House incumbents are for the most part better-funded than they were two years ago as they prepare for a potentially chaotic redrawing of congressional district lines before the 2022 elections.
There are 145 House members whose campaigns began July with more than $1 million in cash on hand. That’s up from 107 at a similar point in the 2020 elections, according to a Bloomberg Government review of campaign finance reports due Thursday to the Federal Election Commission.
A big bankroll can help an incumbent prepare for a difficult re-election campaign in a district revamped by the opposing political party or an independent redistricting commission. Ample campaign funds can help a potentially vulnerable House member move quickly to reach out to prospective new voters who aren’t familiar with them.
House members should “hit the gas on fundraising early on because when you turn the corner, you’re going to need the money,” said Democratic campaign consultant Michael Fraioli.

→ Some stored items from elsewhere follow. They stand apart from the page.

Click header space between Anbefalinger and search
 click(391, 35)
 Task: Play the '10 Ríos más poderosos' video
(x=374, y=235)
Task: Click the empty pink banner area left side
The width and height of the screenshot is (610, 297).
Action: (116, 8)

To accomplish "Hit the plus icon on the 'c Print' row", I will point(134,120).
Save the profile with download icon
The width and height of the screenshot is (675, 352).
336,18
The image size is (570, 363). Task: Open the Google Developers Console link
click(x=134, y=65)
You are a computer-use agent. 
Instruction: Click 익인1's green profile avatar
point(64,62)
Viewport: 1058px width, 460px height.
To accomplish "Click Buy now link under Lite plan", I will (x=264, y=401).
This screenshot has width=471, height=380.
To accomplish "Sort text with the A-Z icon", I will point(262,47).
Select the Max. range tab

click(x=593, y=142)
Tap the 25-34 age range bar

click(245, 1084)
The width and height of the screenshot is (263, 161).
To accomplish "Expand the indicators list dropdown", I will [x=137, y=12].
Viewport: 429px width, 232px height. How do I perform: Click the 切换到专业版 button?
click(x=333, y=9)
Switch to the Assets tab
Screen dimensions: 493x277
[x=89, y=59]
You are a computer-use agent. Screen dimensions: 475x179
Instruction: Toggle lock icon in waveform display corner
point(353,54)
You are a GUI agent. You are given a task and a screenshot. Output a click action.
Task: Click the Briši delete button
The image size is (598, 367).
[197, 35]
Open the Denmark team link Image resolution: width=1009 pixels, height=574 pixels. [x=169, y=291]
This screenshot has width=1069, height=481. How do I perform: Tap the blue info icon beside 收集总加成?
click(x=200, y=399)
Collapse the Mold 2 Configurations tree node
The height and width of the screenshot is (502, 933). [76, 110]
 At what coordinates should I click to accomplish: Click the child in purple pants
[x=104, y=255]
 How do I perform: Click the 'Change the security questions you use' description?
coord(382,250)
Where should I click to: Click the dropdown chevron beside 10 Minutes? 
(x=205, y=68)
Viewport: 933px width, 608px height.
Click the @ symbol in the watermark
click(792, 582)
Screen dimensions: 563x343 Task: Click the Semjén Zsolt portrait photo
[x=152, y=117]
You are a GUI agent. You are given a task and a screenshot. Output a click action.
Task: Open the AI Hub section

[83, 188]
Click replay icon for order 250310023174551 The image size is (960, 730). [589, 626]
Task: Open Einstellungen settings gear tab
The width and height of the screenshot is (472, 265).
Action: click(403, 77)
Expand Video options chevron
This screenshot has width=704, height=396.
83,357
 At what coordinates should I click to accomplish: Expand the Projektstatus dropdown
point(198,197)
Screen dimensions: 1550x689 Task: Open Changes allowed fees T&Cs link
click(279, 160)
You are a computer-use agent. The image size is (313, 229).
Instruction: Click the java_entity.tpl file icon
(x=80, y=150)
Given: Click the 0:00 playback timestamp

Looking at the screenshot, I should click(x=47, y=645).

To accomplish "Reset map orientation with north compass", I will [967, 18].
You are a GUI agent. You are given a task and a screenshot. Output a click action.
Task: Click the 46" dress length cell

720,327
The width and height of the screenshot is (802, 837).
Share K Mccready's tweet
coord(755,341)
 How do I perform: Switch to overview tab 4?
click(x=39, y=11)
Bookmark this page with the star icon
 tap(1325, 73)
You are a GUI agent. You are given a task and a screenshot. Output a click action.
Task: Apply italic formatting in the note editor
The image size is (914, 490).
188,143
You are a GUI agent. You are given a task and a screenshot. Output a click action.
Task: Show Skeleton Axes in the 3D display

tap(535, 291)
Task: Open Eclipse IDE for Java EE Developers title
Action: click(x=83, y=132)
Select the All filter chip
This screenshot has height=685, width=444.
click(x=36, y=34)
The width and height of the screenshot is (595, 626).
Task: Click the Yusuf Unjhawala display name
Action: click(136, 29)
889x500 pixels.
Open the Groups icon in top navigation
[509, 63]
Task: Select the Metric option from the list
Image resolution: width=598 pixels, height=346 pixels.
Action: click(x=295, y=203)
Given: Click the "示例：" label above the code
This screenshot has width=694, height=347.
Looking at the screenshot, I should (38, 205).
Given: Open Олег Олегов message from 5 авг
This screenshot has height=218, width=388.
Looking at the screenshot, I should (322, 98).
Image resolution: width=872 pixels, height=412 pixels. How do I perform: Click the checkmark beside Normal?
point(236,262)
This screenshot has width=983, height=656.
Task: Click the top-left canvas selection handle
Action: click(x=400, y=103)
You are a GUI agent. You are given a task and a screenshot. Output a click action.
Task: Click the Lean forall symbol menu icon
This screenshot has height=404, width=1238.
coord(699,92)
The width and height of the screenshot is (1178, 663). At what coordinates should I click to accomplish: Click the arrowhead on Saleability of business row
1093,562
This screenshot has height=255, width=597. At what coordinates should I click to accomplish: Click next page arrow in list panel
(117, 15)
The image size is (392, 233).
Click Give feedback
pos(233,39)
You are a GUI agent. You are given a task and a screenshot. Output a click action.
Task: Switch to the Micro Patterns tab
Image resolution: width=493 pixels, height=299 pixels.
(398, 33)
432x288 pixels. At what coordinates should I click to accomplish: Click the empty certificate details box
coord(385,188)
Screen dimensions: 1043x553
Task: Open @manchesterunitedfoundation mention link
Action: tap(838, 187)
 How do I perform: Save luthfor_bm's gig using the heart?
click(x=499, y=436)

Five House members reported having more than $10 million in the bank as of June 30, led by California Democrats Adam Schiff ($15.6 million) and Katie Porter ($12.9 million). They were high-profile critics of Donald Trump’s conduct as president and are favorites of progressive donors.
California’s independent redistricting commission will redraw lines that reflect the state’s loss of one of its 53 districts in reapportionment. Porter, who represents a Democratic-trending district in Orange County, unseated a Republican incumbent in 2018 and was re-elected by 7 percentage points in 2020.
Porter is the best-funded of the 32 “Frontline Democrats” the Democratic Congressional Campaign Committee currently identifies as having the most competitive re-election campaigns in 2022. That list probably will change after redistricting.
The other top-funded House members are California Republican Devin Nunes ($11.5 million), Illinois Democrat Raja Krishnamoorthi ($10.1 million), and New Jersey Democrat Josh Gottheimer ($10 million). Democrats control redistricting in Illinois, while a bipartisan politician commission will redraw lines in New Jersey. Gottheimer, who represents a competitive district near New York City, was re-elected 53%-46% in 2020 after defeating a liberal primary challenger.
Here are some of other well-funded incumbents who face the prospect of more challenging district lines next year:
- Rep. Lloyd Doggett (D-Texas) began July with $5.3 million in his campaign account—money he could deploy following redistricting, which will be led by Texas Republican legislators. Doggett, a House member since 1995 who now represents parts of Austin and San Antonio, could run in a strongly Democratic Austin district if Republican mapmakers decide to concentrate most of the liberal capital city in one district to shore up Republicans from other districts. Doggett easily won primaries and general elections after the 2011 redistricting revamped Austin-area districts.
- Rep. Josh Harder, a Frontline Democrat from California, banked $5 million. He was re-elected 55%-45% in 2020 in a district that includes Modesto, Tracy, and Turlock.
- Rep. Elissa Slotkin, a Frontline Democrat from Michigan, had $3.1 million to prepare for a third House term. An independent commission will redraw the lines in Michigan, which is losing one of its 14 districts. Slotkin was re-elected 51%-47% in 2020 in a district Trump also won.
- Rep. Kim Schrier, a Frontline Democrat from Washington state, had $2.7 million on hand. An independent commission will redraw lines. Schrier was re-elected 52%-48% in 2020 in some suburbs of Seattle. She would benefit if her revised district sheds rural Republican precincts east of the Cascade Mountains.
- Among the best-funded House Republicans is Alex Mooney of West Virginia, which will see its House delegation of three members—all Republicans—shrink by one because of reapportionment. Mooney had $2.6 million compared with $503,000 for Rep. David McKinley and $125,000 for Rep. Carol Miller. All three have said they plan to seek re-election, though they will reassess their political situations after the Republican-led legislature enacts a new two-district map in the fall.
- Rep. Adam Kinzinger (R-Ill.) had $3.1 million on hand but may not have a district in which to seek re-election. Illinois Democrats control redistricting, and he would be vulnerable in a Republican primary following his persistent criticisms of Trump’s conduct and his vote to impeach Trump over his role in the Jan. 6 attack on the Capitol.